Problem statement:
Please return the lines, both ends included, that run from the one containing "info@traficantes.net (112, 1903)" to the last line of the data below, exactly and alone.

Supplied material:

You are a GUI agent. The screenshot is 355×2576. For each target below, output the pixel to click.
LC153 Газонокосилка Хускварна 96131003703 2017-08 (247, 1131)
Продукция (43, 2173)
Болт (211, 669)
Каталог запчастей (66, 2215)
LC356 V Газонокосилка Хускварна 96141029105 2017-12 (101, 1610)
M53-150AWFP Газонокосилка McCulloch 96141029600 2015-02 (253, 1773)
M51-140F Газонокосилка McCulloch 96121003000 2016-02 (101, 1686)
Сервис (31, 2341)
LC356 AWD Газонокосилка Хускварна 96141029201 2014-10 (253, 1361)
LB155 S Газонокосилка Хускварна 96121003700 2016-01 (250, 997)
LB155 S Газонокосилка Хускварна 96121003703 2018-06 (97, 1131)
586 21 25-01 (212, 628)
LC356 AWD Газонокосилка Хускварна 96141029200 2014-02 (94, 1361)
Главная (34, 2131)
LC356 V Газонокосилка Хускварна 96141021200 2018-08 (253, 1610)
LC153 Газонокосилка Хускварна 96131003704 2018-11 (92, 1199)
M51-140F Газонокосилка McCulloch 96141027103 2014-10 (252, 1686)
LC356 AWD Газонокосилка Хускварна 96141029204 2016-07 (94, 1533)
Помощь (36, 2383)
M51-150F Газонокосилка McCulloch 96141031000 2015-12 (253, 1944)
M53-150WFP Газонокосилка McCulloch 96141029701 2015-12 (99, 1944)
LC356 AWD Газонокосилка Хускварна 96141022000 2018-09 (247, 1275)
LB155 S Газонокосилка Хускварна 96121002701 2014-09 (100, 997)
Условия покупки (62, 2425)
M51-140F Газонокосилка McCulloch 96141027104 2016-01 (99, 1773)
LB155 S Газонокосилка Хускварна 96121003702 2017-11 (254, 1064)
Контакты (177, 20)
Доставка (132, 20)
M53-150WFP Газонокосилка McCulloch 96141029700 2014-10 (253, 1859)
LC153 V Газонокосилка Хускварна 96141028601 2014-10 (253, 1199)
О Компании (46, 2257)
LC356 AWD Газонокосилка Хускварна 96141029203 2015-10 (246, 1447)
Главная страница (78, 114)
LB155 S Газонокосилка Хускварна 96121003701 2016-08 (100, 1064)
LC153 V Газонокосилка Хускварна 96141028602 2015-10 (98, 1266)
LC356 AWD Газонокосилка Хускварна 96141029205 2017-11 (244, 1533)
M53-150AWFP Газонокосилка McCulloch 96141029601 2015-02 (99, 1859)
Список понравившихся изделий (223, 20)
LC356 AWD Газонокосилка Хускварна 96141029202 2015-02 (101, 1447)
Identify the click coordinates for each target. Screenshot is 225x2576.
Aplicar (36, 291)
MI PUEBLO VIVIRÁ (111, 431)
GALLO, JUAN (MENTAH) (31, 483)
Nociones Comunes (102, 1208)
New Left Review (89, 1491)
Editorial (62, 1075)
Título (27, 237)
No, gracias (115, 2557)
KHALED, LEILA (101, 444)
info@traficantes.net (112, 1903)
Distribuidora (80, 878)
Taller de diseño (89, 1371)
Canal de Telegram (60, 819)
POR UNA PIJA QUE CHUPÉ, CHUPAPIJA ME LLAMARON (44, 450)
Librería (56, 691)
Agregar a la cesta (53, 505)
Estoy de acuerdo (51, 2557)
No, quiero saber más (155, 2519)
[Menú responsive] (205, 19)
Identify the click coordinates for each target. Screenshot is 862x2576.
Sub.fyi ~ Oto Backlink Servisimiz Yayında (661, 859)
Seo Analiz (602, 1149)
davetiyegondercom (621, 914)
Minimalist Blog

Solved exercise:
info@traficantes.net (112, 1903)
Distribuidora (80, 878)
Taller de diseño (89, 1371)
Canal de Telegram (60, 819)
POR UNA PIJA QUE CHUPÉ, CHUPAPIJA ME LLAMARON (44, 450)
Librería (56, 691)
Agregar a la cesta (53, 505)
Estoy de acuerdo (51, 2557)
No, quiero saber más (155, 2519)
[Menú responsive] (205, 19)
Identify the click coordinates for each target. Screenshot is 862x2576.
Sub.fyi ~ Oto Backlink Servisimiz Yayında (661, 859)
Seo Analiz (602, 1149)
davetiyegondercom (621, 914)
Minimalist Blog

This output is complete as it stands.